首都ニューデリーの大統領宮に到着したスリランカのマイトリパラ・シリセナ大統領夫妻(中央)を出迎える、インドのナレンドラ・モディ首相(右)とプラナブ・ムカジー大統領(左)=2015年2月16日、インド(AP)【拡大】
【国際情勢分析】
スリランカのマイトリパラ・シリセナ大統領(63)がインドを初訪問し、両国関係の再構築に乗り出した。1月の大統領選で、中国への依存を深めたマヒンダ・ラジャパクサ前大統領(69)を破ったシリセナ氏は、大統領就任後初の外遊先にインドを選んだ。来月には中国を訪問する予定で、アジア主要国とのバランス外交を進める意思を鮮明にしている。
新大統領の初外遊先
シリセナ氏は15日にインドに到着し、16日にナレンドラ・モディ印首相(64)と会談した。両国は、核エネルギーの平和利用での協力合意文書に調印し、専門知識などを共有する。

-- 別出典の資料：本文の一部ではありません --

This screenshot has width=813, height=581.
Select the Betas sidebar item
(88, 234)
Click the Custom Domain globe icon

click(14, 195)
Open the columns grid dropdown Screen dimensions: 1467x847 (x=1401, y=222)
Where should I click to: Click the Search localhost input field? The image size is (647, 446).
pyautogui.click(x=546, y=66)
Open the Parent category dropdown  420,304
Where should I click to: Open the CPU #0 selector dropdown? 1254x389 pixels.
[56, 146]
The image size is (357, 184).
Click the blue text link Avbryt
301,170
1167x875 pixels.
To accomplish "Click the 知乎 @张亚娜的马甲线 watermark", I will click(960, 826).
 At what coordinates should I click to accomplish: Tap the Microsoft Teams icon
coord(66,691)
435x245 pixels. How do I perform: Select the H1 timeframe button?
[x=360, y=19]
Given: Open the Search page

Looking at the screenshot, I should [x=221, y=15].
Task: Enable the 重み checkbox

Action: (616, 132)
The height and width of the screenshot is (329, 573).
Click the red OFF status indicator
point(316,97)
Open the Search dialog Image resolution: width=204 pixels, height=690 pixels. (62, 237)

インドはスリランカとポーク海峡をはさんだ対岸のタミルナド州クダンクラムに原子力発電所を持ち、スリランカは、かねて安全性に懸念を表明してきた。
インドとしては、安全管理の知見をスリランカに伝えるとともに、将来、予想されるスリランカの原発建設に協力する足がかりを作り、領土問題などで対立する中国やパキスタンの関与に歯止めをかける狙いがあるとみられる。